Keputusan pemerintah membebaskan bea masuk impor beras menuai kritikan tajam dari berbagai pihak karena bertentangan dengan semangat untuk mengutamakan konsumsi produk lokal dengan mendorong produktivitas. Ekonom Celios, Nailul Huda, di Jakarta, Selasa (7/11), mengatakan impor pangan saat ini menunggangi isu El-Nino (kekeringan). Dengan dalih untuk menjaga ketahanan pangan melalui penumpukan stok di gudang, maka yang terjadi adalah beras petani dalam negeri tidak perlu lagi diserap karena harganya naik. “Petani yang dirugikan, padahal baru kali ini mereka sedikit menikmati keuntungan dari harga beras yang naik,” kata Nailul.
Sementara importir sangat diuntungkan dengan kebijakan tersebut karena bea masuk dibebaskan karena ditanggung pemerintah. Dengan demikian, tidak perlu effort lagi untuk menyerap beras petani. Nailul pun menduga ada pihak tertentu, khususnya para pencari rente (rent seeker), yang diuntungkan dari kebijakan tersebut karena mengambil marjin dari harga yang ditetapkan pemerintah untuk jutaan ton beras impor. “Pasti ada margin di situ yang dinikmati oleh rent seeker.

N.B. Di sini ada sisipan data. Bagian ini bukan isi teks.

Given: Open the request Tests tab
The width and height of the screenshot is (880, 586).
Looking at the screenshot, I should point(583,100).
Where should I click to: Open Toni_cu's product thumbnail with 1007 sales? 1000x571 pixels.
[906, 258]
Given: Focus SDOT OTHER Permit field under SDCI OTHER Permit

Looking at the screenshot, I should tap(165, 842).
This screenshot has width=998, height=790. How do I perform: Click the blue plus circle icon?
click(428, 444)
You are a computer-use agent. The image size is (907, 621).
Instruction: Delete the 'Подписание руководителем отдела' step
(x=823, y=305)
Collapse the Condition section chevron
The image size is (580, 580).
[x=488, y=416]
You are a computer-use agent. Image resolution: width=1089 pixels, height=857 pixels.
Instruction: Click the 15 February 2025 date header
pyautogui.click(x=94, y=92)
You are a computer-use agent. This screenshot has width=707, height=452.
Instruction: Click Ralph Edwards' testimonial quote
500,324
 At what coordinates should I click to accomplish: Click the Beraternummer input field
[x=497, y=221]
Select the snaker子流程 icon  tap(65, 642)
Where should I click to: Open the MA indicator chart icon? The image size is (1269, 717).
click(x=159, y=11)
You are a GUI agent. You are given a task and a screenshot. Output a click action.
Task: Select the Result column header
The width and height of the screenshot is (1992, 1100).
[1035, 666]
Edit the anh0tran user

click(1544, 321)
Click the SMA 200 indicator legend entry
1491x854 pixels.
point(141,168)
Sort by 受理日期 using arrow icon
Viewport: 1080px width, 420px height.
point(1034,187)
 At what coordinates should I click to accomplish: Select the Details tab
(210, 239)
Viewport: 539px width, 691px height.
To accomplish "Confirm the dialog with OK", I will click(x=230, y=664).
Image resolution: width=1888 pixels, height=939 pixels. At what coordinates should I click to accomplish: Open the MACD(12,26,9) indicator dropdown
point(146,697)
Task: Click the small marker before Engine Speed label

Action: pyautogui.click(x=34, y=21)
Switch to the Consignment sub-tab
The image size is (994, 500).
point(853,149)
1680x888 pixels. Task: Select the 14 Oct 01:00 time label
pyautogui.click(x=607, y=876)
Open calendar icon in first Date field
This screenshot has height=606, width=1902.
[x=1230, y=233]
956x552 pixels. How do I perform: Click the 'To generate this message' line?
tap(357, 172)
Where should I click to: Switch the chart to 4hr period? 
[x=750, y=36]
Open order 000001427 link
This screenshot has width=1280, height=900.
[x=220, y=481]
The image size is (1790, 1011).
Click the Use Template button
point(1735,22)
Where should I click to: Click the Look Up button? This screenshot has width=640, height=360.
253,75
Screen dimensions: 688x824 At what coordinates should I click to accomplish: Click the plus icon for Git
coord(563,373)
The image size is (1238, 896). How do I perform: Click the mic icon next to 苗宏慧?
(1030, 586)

Jangan-jangan buat biaya menghadapi pemilu seperti pada pengalaman-pengalaman sebelumnya,” katanya.
Pembebasan bea masuk impor beras, jelasnya, sama saja dengan mensubsidi importir. Idealnya, pemerintah mensubsidi petani untuk memacu semangat mereka meningkatkan produktivitas, apa pun tantangannya termasuk El Nino, bukan sebaliknya mensubsidi importir yang mematikan petani. Sebelumnya, Menteri Koordinator bidang Perekonomian, Airlangga Hartarto, mengatakan pemerintah memberi insentif kepada Perum Bulog untuk pembebasan bea masuk beras. “Pembebasan bea masuk spesifik 450 rupiah per kilogram berupa bea masuk ditanggung pemerintah. Nanti, akan diberikan Kementerian Keuangan,” kata Airlangga.